Sex-abuse victim asks Supreme Court to release grand jury report

Sex-abuse victim asks Supreme Court to release grand jury report

One alleged victim of childhood sexual abuse by a Harrisburg diocese Catholic priest has joined the legal fight to compel the Pennsylvania Supreme Court to allow the release the attorney general’s new grand jury report documenting sex abuse in the Catholic Church statewide. Todd Frey, now 49, who says he was victimized by a Harrisburg diocese priest, recently submitted a legal filing asking the Supreme Court to unseal the AG’s report, which was blocked at the last minute due to a filing by unidentified individuals and groups who say the report would defame them.

Frey says he testified before the grand jury, which after two years recently completed its 800-page report, about the abuse he endured from the age of 13 to around age 16 at the hands of defrocked priest Guy Marsico, who was assigned to St. Leo the Great Catholic Church in Rohrerstown, Lancaster County, where Frey attended Catholic school.

Frey “believes he and others have a right to see the more than 800-page report,” said a news release from Kline & Specter, PC, which represented Frey in his July 6 filing urging the Supreme Court to unseal the report.

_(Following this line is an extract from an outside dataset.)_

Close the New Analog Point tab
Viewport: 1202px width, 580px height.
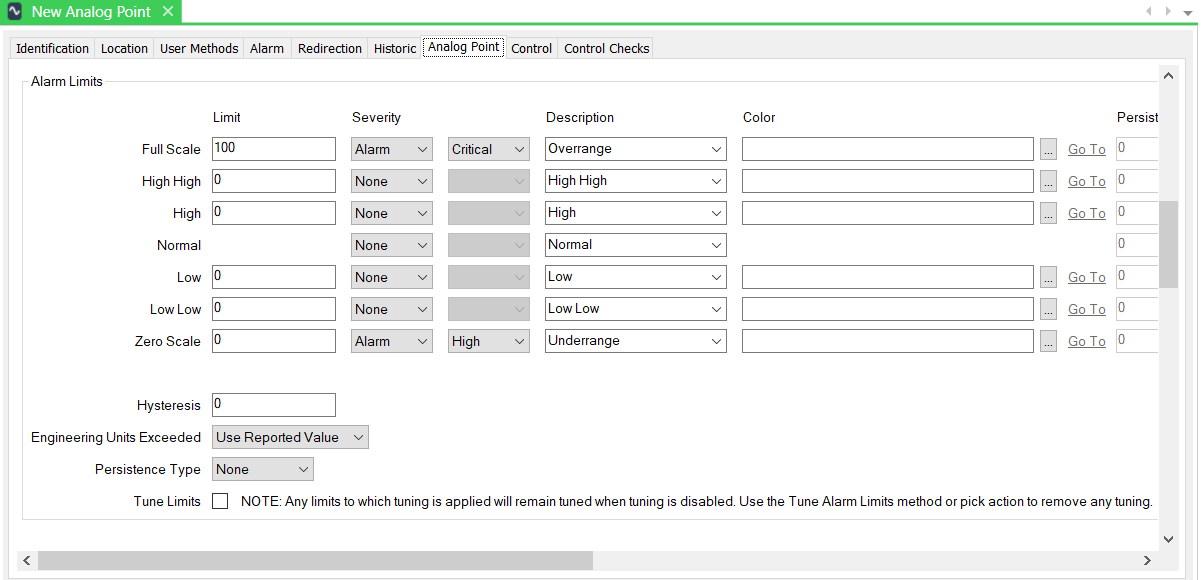[x=168, y=12]
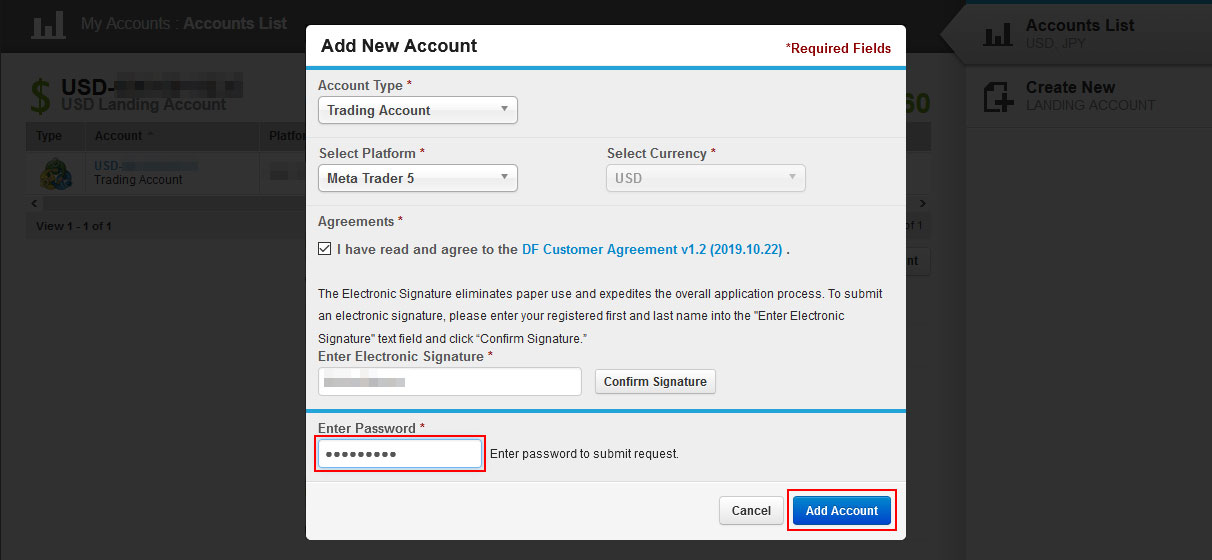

“Mr. Frey is one of many victims whose voice must be heard in opposition to those who seek to keep this grand jury report secret,” said attorney Tom Kline, who is representing Frey along with partners David Inscho and Charles Becker. “We hope that the court will act quickly to release the entire report.”

Pennsylvania Attorney General Josh Shapiro is actively fighting for the report’s release, currently preparing “an objection to a continued stay” of the report’s release. Nine news organizations including Philadelphia Media Network (which owns the Inquirer and Daily News) and the Pittsburgh Post-Gazette have also submitted filings seeking the report’s release. Some 26 anonymous individuals, reported to be a group of former priests, asked the court to keep the report sealed, claiming they had a constitutional right to challenge parts of the report in court. (It is unknown if Marsico, who was defrocked not long after Frey came forward and now reportedly works as a realtor in Central Pennsylvania, is part of the group opposing the report’s release.)

At this point, none of Pennsylvania’s archdioceses oppose the release of the report. A spokesman for the Harrisburg diocese acknowledged to the Inquirer that Marsico was a “child predator” but declined to comment on Frey’s other claims. The report does not involve the Philadelphia or Altoona-Johnstown archdioceses, which were the subjects of previous grand jury investigations, but investigated sex-abuse allegations at the state’s six other archdioceses.

“Victims of this sexual abuse deserve the right to tell their stories to the people of Pennsylvania. That is why my legal team and I have worked tirelessly to have each diocese agree to give victims the opportunity to be heard,” AG Shapiro said in a previous statement on the report. “We are hopeful the Court will expeditiously decide these issues and lift the stay. The people of Pennsylvania have a right to see the report, know who is attempting to block its release and why, and to hear the voices of the victims of sexual abuse within the Church.”

In his court filing, Frey quoted Pope Francis’ statement on the ongoing scandal during the 2015 World Meeting of Families in Philadelphia, “I continue to be ashamed that persons charged with the tender care of those little ones abused them and caused them grave harm. I deeply regret this. God weeps. The crimes and sins of sexual abuse of minors may no longer be kept secret.”